Para vivir con decoro, en progreso y libertad, una patria necesita de hijos con un corazón y un coraje digno de ejercer esos valores y sus riesgos.

Danilo no ganó solo las elecciones. A su lado hay gente maravillosa como hay también señores impresentables. A DM le apoyaron prohombres del honor y también testaferros de la muerte; la derechona de Torquemada y Opus Dei y la izquierda termocefálica ahogada en sus fracasos y sus despistes; los dueños del país y los desarrapados de la suerte. ¡Así se compone un son!

Así se ganan elecciones y se avanza a pasito lento. Lo otro es, quedarse de impoluto en su casa y ver pasar la historia lleno de amargura y resentimiento.

Así se hace la política y se construye la democracia, que es un espacio jodido donde tenemos que caber todos. Se trata de “llegar con todos y a tiempo”, incluidos los impresentables de siempre.

Esa es la imperfección de la democracia, lo demás es la perfección de las dictaduras y sus bíblicos “sepulcros blanqueados”.

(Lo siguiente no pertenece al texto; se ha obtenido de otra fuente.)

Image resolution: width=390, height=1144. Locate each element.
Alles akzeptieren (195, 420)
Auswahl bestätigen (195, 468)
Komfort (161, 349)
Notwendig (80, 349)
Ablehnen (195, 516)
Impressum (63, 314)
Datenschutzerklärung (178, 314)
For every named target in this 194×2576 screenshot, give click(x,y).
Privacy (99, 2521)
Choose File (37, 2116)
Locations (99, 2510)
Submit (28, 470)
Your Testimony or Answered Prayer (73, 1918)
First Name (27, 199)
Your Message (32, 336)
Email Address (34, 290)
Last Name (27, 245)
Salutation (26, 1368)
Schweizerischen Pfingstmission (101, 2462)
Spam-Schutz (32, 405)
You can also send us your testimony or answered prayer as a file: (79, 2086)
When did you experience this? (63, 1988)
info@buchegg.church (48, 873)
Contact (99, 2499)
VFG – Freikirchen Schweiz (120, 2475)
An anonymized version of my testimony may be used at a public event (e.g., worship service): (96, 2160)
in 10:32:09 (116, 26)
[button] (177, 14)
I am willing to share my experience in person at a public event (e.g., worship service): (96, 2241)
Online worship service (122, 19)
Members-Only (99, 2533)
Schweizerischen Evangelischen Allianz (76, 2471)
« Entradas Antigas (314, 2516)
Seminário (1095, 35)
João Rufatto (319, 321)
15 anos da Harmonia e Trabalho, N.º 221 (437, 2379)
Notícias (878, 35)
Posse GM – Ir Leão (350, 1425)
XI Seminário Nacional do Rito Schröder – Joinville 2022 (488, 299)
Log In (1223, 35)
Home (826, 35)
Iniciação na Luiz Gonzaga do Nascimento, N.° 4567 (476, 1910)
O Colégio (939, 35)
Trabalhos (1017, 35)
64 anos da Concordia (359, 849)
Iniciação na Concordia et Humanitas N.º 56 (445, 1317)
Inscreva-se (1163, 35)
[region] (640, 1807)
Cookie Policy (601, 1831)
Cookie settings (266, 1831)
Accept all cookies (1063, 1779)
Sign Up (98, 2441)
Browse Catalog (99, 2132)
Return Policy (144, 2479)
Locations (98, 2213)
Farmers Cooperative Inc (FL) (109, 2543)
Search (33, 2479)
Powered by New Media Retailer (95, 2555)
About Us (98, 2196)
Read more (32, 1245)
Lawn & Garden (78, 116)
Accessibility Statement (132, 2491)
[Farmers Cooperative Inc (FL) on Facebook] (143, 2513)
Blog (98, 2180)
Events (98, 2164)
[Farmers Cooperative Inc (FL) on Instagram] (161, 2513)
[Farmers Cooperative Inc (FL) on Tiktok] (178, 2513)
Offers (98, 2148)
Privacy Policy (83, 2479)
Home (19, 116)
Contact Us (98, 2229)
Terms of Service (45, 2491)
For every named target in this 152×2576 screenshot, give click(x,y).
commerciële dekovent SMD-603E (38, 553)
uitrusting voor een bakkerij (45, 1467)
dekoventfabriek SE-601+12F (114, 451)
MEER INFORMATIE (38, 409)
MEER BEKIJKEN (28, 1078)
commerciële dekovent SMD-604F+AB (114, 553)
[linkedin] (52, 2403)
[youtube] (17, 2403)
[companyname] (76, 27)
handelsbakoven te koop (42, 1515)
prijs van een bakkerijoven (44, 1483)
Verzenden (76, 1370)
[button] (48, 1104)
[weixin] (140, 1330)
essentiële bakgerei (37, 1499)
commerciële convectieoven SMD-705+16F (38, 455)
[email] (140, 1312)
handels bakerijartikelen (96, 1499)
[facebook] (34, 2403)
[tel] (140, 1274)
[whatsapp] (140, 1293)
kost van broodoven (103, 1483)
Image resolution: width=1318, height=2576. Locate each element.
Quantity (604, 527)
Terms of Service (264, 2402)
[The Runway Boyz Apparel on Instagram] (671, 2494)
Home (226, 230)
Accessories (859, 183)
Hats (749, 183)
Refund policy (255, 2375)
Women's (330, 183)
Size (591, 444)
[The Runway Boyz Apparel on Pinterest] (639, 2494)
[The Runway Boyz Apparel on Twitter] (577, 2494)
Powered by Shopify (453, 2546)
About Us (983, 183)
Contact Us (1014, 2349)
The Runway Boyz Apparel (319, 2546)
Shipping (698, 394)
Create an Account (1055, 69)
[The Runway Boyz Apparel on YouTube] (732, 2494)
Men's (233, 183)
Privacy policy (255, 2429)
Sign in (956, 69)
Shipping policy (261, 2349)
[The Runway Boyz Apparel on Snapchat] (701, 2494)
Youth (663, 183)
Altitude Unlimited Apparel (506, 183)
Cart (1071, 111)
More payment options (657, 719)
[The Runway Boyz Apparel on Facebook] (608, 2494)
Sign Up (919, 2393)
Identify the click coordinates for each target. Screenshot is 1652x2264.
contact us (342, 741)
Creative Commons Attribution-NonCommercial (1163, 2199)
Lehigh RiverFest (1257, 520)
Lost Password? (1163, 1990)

La democracia a veces hiede, otra veces jode y casi siempre, como los amores impertinentes, nos parte el corazón. Pero hay que atreverse a la democracia como si fuera un amor, la vida.

Así como todos los argumentos del desamor se vencen con un beso y mucho corazón, las imperfecciones de la democracia las paga el sabor de la libertad. (Como el amante “su piel”, el hombre necesita la libertad, incluso para joderse).

Danilo necesita que los hombres de bien estén dispuestos a apoyarle cuando enfrente los males sempiternos de esta sociedad.

Así, cuando reduce a 6 los vice ministros en cada ministerio, y cuando desmantele la vaga burocracia de subdirectores y viceconsules por centenares, se está/rá echando en contra parte de su partido, los afectados y su familias. Lo mismo ocurrirá con los grupos de poder cuando vayan llegando las acciones de simple justicia social.

Es parte de nuestro problema: los malos militan en su maldad, seguros de sus desacciones, mientras los demás, andan por las ramas llenos de dudas, egos inflados y mucha desconfianza.

Para priorizar la lucha contra la pobreza hay que afectar las riquezas. Lo demás es ver llover “o jugar a inventase un universo tan solo para mirarlo a través de sus ojos”. Amén.